If you asked Disney CEO Robert Iger how 2018 went at work, he’d probably say great, given the company’s success its businesses, hot reception for the new streaming service, and Monday’s five-year high stock price. Plus, there is the $65.6 million in compensation he received over the year, according to the company’s current proxy statement. The number meant a CEO-to-median employee pay ratio of 1,424 to 1.
The compensation part has not sat well with many. Abigail Disney—granddaughter and grandniece of brothers and co-founders Roy and Walt Disney—called the pay ratio “insane” in a tweet on Sunday. “What on earth would be wrong with shifting some of the profits—the fruits of these employees’ labor— to some folks other than those at the top?” Disney wrote. In the 2018 shareholder advisory vote on executive compensation, more than 52% disapproved. (This year, 39.9% voted against after the company cut tens of millions in Iger’s future pay.)
But even if Iger must struggle on with still making tens of millions annually, the question of his compensation raises the question of how much CEOs should make and what could compel a company’s board of directors to agree to such a large pay package.
Nell Minow, vice chair of ValueEdge Advisors and corporate governance expert, directly owns some shares of Disney and was one who voted against the pack packages in 2018 and 2019, although she praises Iger’s leadership.
“It’s too much [money] and it’s badly structured,” she said. “I think of pay like any other asset expenditure of a company, with return on investment. I’m always very leery of retention-based pay, and I think that’s how these stock grants are justified.” A focus on retention can turn pay into a ‘given’ rather than an amount that is predicated on the CEO further improving company performance.

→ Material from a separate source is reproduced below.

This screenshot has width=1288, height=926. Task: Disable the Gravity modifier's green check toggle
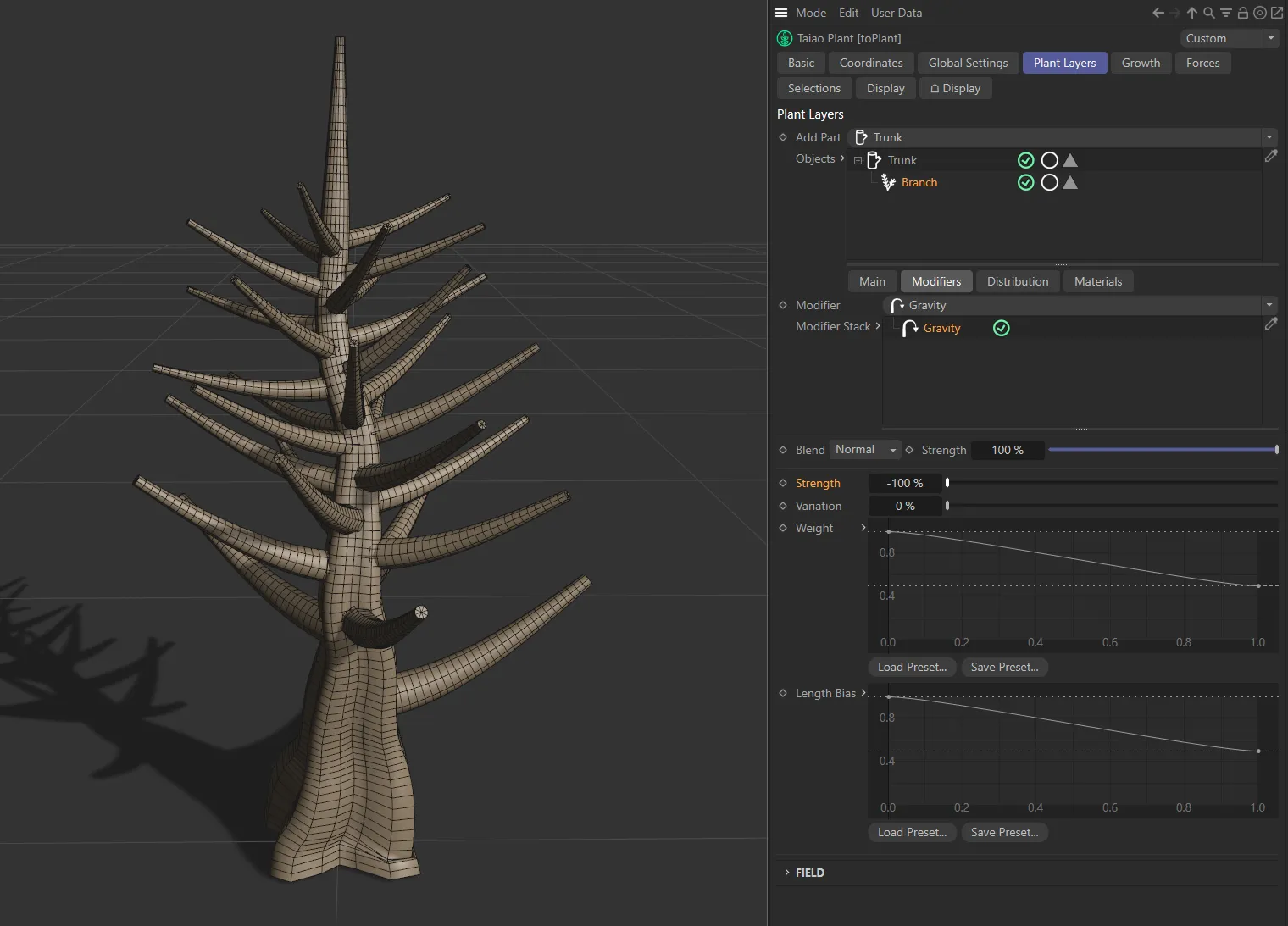(x=1001, y=328)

Alex Edmans, professor of finance at the London Business School, thought that in the long view, Iger’s compensation is fair because of the long-term value he’s brought to the company. Edmans thinks that critics may have twisted view of compensation, especially when they focus on pay ratios and median salaries. “They are based on the pie-splitting mentality, that the firm is a fixed pie and anything that goes to the CEO is at the expense of workers,” Edmans said. Instead, he looks at the “pie-growing mentality,” where there is additional value.
“The important thing is if you create value, what is critical is to make sure that the value is shared with the wider world,” Edmans said. “I’m a fan of giving shares to all the employees. Some say let’s bring the CEO down. I’d rather bring the workers up.” Abigail Disney claimed on Twitter that many of the lowest-paid employees of the company “worked full time and yet we’re living at or below the poverty line.”

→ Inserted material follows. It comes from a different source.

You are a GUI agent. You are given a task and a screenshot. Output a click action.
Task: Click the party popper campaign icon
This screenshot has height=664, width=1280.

A company spokesperson provided a statement that said Iger’s compensation was “90% performance-based” and that the company’s market capitalization has grown significantly over the last ten years, “all of which directly benefits literally thousands of employees who hold our stock.” The latest Disney annual report lists a total of 201,000 employees. It isn’t clear how many own stock.
Guessing the board’s motives
But how or why would Disney’s board agree to such a package, especially given that the 68-year old Iger is closer to the end of his career than the start? “This is a tricky thing,” said Marc Hodak, a partner at compensation consultancy Farient Advisors. He thinks the board took the gamble that shareholders, though they might be miffed by Iger’s pay, would not be upset enough to sell and push the stock price down over Iger’s compensation or the pay ratio.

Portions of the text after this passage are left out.